At one point on that downward trajectory, I have become painfully aware of the biases, beliefs and blame within the patient community.

This is an overly simple breakdown of some major observations that concern me based on my time in online communities and seeing what milder patients think and appreciate. Not all patients are like this. I think some problems you talk about stem from what I've written in the rest of this post but you've definitely touched upon wider problems than me here.

First, there's a common trap of attributting improvements to whatever they're doing (lifestyle, off-label prescriptions, supplements, mindset), overconfidence about their understanding of science, subscribing to simplistic pseudoscientific explanations and little ability to identify even the very obviously rubbish papers as crap.

Another one is just celebrating whatever becomes available to us in terms of services and healthcare options, seeing everything as a positive step forward.
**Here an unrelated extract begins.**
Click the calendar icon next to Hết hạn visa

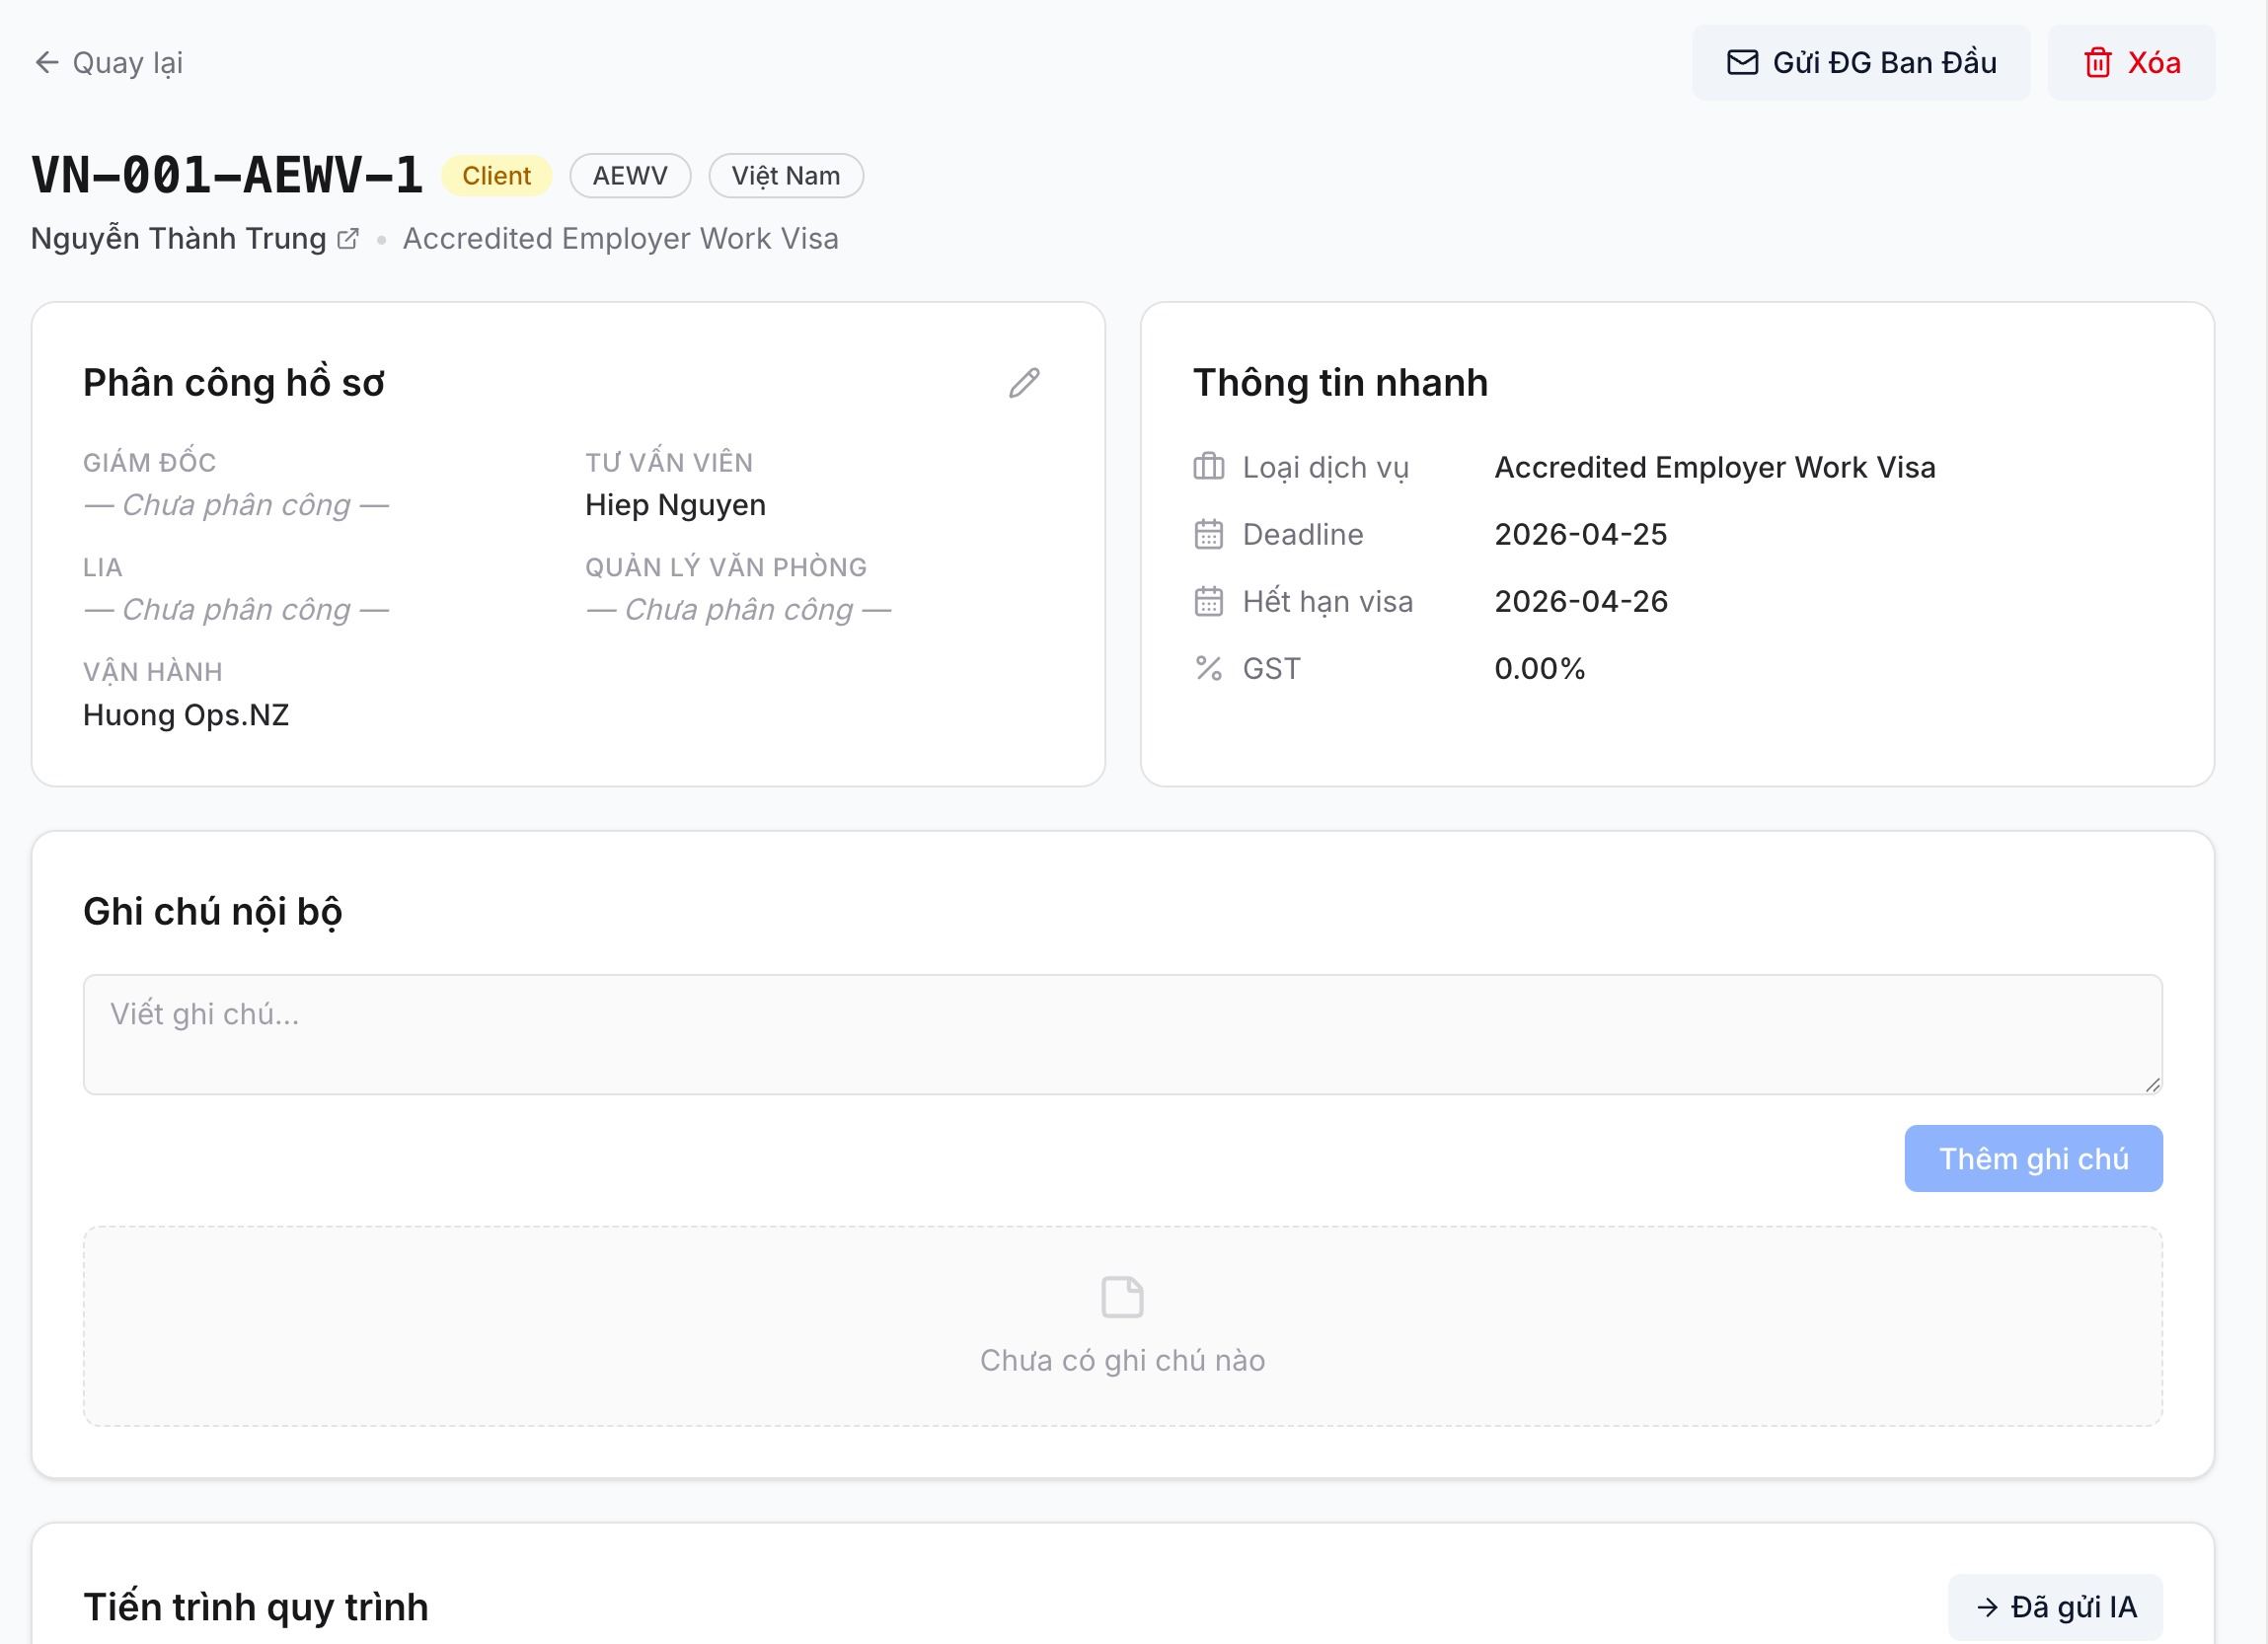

Furthermore, one might be called out for being negative and difficult at any hint of criticism.

Some patients who still have some quality of life speak highly of the OT who thought them how to colour code their activity diary, physio who's helping them strengthen their body, nurse who made them feel heard and validated when she told them their symptoms were real and not in their head but proceeded with treating them as if it was all in their head. Those patients highly value and call for multidisciplinary holistic care. In addition, some patients who weren't happy with the multidisciplinary holistic care they received are calling for better multidisciplinary holistic care based on the current model.

Finally, some patients show obvious disbelief that things can get really bad through no fault of the patient. The patient must be doing something wrong if they're getting worse or if they've deteriorated to severe/very severe. Some patients refuse to see the lack of care once you cannot leave your home. Common advice from a privileged position is to have private online appointments which also fails to recognise the limits of tele-healthcare.

I'd like to think that someone with any of the aforementioned views wouldn't engage in advocacy but I see it happening.